Das línguas arrancadas aos empregos perdidos
Alceu A. Sperança
Para que serviram os governos dos ricos, das oligarquias, dos reis e imperadores? É imensa a crônica de brutalidade da "civilização". É horrível, mas vejamos algumas formas de "castigo" a quem não compactuava com os ricos de plantão no controle da sociedade, registrados apenas numa "sessão" de doutrinação "religiosa" ocorrida no Rio Grande do Norte em 1645:
O colono Baracho foi amarrado a uma árvore e, ainda vivo, teve a língua arrancada. Matias Moreira teve o coração arrancado por não concordar em abjurar a fé católica. Espatifaram, com o pau, a cabeça de uma criança, filha de Antônio Vilela. A filha de Francisco Dias teve o seu corpo partido em duas partes. A mulher de Manuel Rodrigues Moura, depois que o marido morreu, teve cortados os pés e as mãos. A vítima sobreviveu, ainda, três dias ao lado do marido morto. Uma moça, muito bonita, foi vendida e a moeda de troca foi um cão de raça.
Os romanos reservavam a cruz para os escravos e para os piores criminosos (Cristo foi uma de suas vítimas). Os gregos usavam metal incandescente, como aquele usado para marcar o gado. Também eram castigos entre os gregos o envenenamento, a morte a pauladas, o apedrejamento, o lançamento em precipício, o estrangulamento, a decapitação e o enterro em vida. Os pelourinhos, tão conhecidos no Brasil, eram usados para açoitamentos públicos.

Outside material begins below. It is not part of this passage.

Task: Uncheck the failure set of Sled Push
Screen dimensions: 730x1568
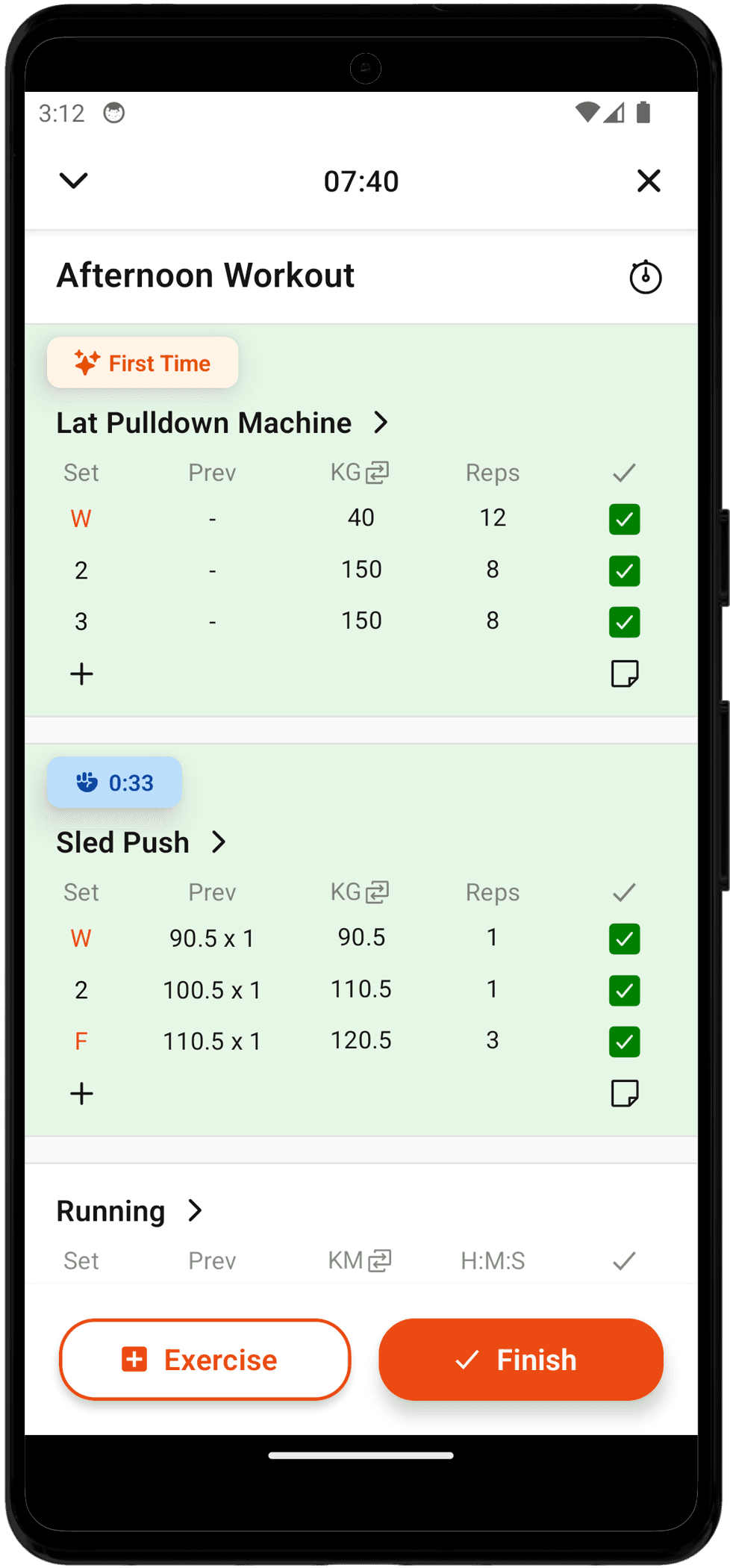Action: click(x=624, y=1041)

Hoje as coisas não mudaram tanto. A plutocracia acumula nas mãos de poucos as riquezas geradas coletivamente: seus bancos faturam horrores, financiam campanhas eleitorais, absorvem terras, transnacionalizam fábricas, empregos, genes. Estão na raiz da violência que corre solta por aí, que força-tarefa repressiva alguma vai resolver, porque seus fundamentos desumanos não estão resolvidos.
O grau da exclusão varia bem pouco no tempo, apenas se tecnifica. No Paraná, no pós-Guerra, dizia-se aos posseiros (o MST da época): "Por que vocês arriscam a vida indo tomar a terra de um bacana paulista cheio de jagunços quando podem trabalhar como meeiros ou empregados deles?" Hoje, você se forma em Pedagogia, Direito, Jornalismo e Comércio Exterior, canudo na mão e nenhum emprego, e alguém lhe diz: "Seu vagabundo! Vai lá na avícola, pois só não trabalha quem não quer!"
Arrancar a língua, tirar o coração, vender a moça, esquartejar, torturar e humilhar, práticas antigas, foram evoluindo para alguns tipos de torturas e castigos igualmente horríveis no admirável mundo novo da modernidade: concentração da renda, aumento das desigualdades, cassetete da polícia e exposição na TV. Mas a plutocracia quer poder, mais poder, muito mais poder. Mais línguas extirpadas (direitos humanos afrontados), corações arrancados (empregos extintos) e gente, gente às pampas, humilhada e entregue à degradação da desigualdade. Não é estranho que estejam ainda a chorar as Marias e Clarices dos excluídos comuns.